Macy's is gay and is kinda like K-Mart. Nobody goes there. Fuck them cunts.

F.M.


----------



## TLDR20 (Mar 30, 2014)

Maybe this girl was just a bitch.


----------



## 0699 (Mar 31, 2014)

SOWT said:


> I was thinking most folks claiming they will boycott macy's *never shop there anyway*.
> 
> I don't go there, and don't plan on starting.


 
I've been boycotting Macy's my entire life...


----------



## CQB (Mar 31, 2014)

Mindset, is this the new "not a team player?"


----------



## Scotth (Mar 31, 2014)

A hiring manager said, " Being that you've been over there, you wouldn't really know how to approach people."

 I find that hard to believe.  Maybe believing that sure.  A hiring manager is generally a pretty well educated person and know what they can say and not say legally.

If they actually said that she would have a great legal claim for discrimination.  I suspect an article in the Mail is all the farther this will go.


----------



## Ranger Psych (Apr 1, 2014)

Hiring managers are pretty much the stupidest people that I have personally interacted with at any job location I've been at.  HR is not where the mental diamonds go to sparkle.


----------



## AWP (Apr 1, 2014)

Scotth said:


> If they actually said that she would have a great legal claim for discrimination.  I suspect an article in the Mail is all the farther this will go.


 

What you're told and what you can prove are two different things.

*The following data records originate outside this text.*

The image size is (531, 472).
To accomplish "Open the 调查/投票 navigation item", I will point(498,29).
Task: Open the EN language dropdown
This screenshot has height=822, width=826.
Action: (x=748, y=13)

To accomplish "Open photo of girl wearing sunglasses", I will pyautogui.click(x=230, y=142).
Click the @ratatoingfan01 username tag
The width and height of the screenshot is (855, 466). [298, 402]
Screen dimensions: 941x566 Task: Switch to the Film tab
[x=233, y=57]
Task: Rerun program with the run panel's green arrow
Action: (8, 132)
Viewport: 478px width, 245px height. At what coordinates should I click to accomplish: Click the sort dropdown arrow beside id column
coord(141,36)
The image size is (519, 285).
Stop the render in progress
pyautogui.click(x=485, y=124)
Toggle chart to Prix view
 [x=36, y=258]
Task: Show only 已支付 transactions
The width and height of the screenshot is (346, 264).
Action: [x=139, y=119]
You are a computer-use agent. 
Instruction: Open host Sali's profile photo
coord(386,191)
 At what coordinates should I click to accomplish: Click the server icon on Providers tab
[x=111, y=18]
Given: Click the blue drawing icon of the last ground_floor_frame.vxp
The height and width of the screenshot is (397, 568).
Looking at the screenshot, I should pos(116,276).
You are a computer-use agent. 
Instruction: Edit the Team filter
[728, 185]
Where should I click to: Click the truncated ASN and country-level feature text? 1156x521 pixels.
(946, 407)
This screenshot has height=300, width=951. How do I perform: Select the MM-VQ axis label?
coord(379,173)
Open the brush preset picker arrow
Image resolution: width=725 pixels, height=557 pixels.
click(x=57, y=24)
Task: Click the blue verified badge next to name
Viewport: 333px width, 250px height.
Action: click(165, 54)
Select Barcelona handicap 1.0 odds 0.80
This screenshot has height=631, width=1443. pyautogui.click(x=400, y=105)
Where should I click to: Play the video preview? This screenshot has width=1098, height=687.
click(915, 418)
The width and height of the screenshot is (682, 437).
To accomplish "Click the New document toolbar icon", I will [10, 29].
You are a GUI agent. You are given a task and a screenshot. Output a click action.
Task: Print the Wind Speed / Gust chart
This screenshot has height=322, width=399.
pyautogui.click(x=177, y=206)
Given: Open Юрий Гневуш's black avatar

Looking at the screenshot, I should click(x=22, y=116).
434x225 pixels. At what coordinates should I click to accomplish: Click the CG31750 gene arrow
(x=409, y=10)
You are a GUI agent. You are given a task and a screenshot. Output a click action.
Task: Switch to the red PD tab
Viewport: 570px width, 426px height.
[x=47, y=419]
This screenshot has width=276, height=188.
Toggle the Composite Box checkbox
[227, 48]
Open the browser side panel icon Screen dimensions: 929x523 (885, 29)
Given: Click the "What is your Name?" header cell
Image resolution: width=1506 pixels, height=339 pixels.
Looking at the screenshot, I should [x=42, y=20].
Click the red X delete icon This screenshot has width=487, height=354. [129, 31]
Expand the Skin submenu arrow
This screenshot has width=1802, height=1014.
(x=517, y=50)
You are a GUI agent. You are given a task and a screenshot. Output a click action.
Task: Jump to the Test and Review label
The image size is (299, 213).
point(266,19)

Besides, we only have the word of the service member.


----------



## Scotth (Apr 1, 2014)

Freefalling said:


> Besides, we only have the word of the service member.



What you have is a bunch of unproven accusations.


----------



## RetPara (Apr 2, 2014)

Ranger Psych said:


> Hiring managers are pretty much the stupidest people that I have personally interacted with at any job location I've been at.  HR is not where the mental diamonds go to sparkle.


 Well... it sure beats the shit out of working...  Pardon me it's time for my late morning nap................


----------



## Dame (Apr 3, 2014)

Well they did lose a sale today. I went looking for a certain brand that I've only seen on eBay. I wanted to find a local source and it turns out it's sold at Macy's. 

So, back to ebay.


----------



## reed11b (Apr 5, 2014)

Ranger Psych said:


> Hiring managers are pretty much the stupidest people that I have personally interacted with at any job location I've been at.  HR is not where the mental diamonds go to sparkle.


I keep catching State HR making ADA and USERRA mistakes. I trust HR as far as I can punt them. That said, I hope this is not a case like the lesbian "Marine" waitress.
Reed


----------



## goon175 (Apr 5, 2014)

I have heard horror story after horror story of what HR folks have told veterans. Everything from "We need someone that can multi-task and work with little supervision, and with your military background we know you are used to a more regimented system that doesn't require independent thought" to telling a retiring CSM "We are looking for someone with leadership experience"


----------



## Ooh-Rah (Apr 6, 2014)

goon175 said:


> I have heard horror story after horror story of what HR folks have told veterans. Everything from "We need someone that can multi-task and work with little supervision, and with your military background we know you are used to a more regimented system that doesn't require independent thought" to telling a retiring CSM "We are looking for someone with leadership experience"



On the flip side, I am about to begin a new job with a company that is owned/operated by one man.  He told me after nearly 6 months of interviews that even though I did not have the exact experience and background the position asked for, the fact that I was a Marine swayed him to convince HR to choose me because he has worked with military in the past and they "have never let him down".  

I start April 29th and will be reporting directly to the company CEO.


----------



## Viper1 (Apr 6, 2014)

Congratulations!


----------